Making a direct rollover is always the best option because you avoid having any tax withheld.
At the end of the year, you’ll receive Form 1099-R or Form 5498 from your account custodian to document the rollover. You can’t deduct a rollover contribution from your taxable income, but you still must report it on your tax return.
What is the IRA Rollover Time Limit?
The most important rule to remember about retirement rollovers is that you must make the contribution to the new account within 60 days after you receive a distribution from the old account. There’s no extension of time for weekends or holidays.
If you miss this important 60-day deadline, your distribution is treated as a taxable event (except for after-tax amounts) and also may be subject to an additional 10% early withdrawal penalty if you’re younger than age 59½. Distributions from a SIMPLE IRA within the first 2 years of participation will be subject to a higher penalty of 25% additional tax.
Here’s an example: You leave your job and decide to roll over your 401(k) retirement account into a traditional IRA. You receive the distribution on December 1, 2012. In order to avoid having to pay tax on the distribution in 2012, you must deposit the funds into your traditional IRA on or before January 30, 2013, the 60th day following December 1.
What is the IRA Rollover Waiting Period?
Another rule to be aware of applies when you roll over any amount from one traditional IRA into another traditional IRA. You must wait one year from the distribution date before you can make another IRA Rollover from that same account. Additionally, during the one-year waiting period, you generally can’t make a rollover from the IRA into which you contributed the rollover funds.

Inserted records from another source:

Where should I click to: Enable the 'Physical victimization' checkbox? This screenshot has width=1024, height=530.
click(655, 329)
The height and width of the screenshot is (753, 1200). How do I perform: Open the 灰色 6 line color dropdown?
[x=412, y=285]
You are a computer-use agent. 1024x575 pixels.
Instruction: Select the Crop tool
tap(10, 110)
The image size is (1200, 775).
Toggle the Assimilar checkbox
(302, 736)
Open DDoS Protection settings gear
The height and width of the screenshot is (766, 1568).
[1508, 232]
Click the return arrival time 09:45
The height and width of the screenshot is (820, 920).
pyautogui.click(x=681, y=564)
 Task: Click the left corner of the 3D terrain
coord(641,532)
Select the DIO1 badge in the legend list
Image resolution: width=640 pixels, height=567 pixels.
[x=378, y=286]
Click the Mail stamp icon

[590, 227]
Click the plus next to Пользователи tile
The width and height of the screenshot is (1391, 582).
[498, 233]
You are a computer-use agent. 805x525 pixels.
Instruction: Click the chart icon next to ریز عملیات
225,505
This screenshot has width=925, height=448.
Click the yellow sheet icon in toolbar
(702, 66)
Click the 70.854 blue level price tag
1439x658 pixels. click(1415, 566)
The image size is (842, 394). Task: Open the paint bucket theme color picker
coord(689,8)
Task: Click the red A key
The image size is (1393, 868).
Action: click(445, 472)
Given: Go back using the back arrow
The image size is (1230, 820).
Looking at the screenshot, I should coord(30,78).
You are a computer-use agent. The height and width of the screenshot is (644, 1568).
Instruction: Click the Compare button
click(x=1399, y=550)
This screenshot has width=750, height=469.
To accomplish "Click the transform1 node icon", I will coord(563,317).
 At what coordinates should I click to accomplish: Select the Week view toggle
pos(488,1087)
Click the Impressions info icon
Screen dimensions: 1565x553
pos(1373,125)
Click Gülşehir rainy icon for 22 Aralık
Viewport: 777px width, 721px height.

This waiting period rule doesn’t apply when you roll over any amount from an employer plan. You can make more than one distribution from the same workplace plan within a year.
Note that the waiting rule doesn’t apply when funds in your traditional IRA are transferred from trustee to trustee, without being distributed to you. No matter if that occurs at the trustee’s request or yours, a trustee-to-trustee transfer isn’t the same as a rollover and therefore doesn’t subject you to the one year waiting period.
What Types of Assets Can You Rollover?
If you have a mix of assets in your retirement account—such as cash and property—you can roll over part or all of it, in any combination that you choose. However, you may not substitute one type of asset for another.
For example, if you receive real estate from an eligible Rollover IRA distribution, you can sell all or a part of it and roll over the proceeds from the sale into a retirement account. But you’re prohibited from keeping the property and substituting your own cash for it. You must roll over the exact same property or sell it and roll over the cash proceeds.
Converting a Traditional IRA into a Roth IRA
When you roll over all a portion of a traditional IRA into a Roth IRA, it’s a special kind of transaction called a conversion contribution. There’s no restriction on your income to make a Roth conversion; however, there is an annual income limit for making contributions to a Roth IRA each tax year.
As I mentioned, you must pay income tax on any amount you convert from a traditional IRA to a Roth IRA that wasn’t previously taxed. But you avoid the 10% additional penalty for early distributions if you roll over the funds within the 60-day time limit.
Why You Should Make a Retirement Rollover
Instead of cashing out an old retirement account and paying unnecessary taxes and penalties, use a rollover to move your money into a new account. A rollover is easy to complete and allows you to continue making tax-advantaged contributions, so you build your retirement nest egg as quickly as possible.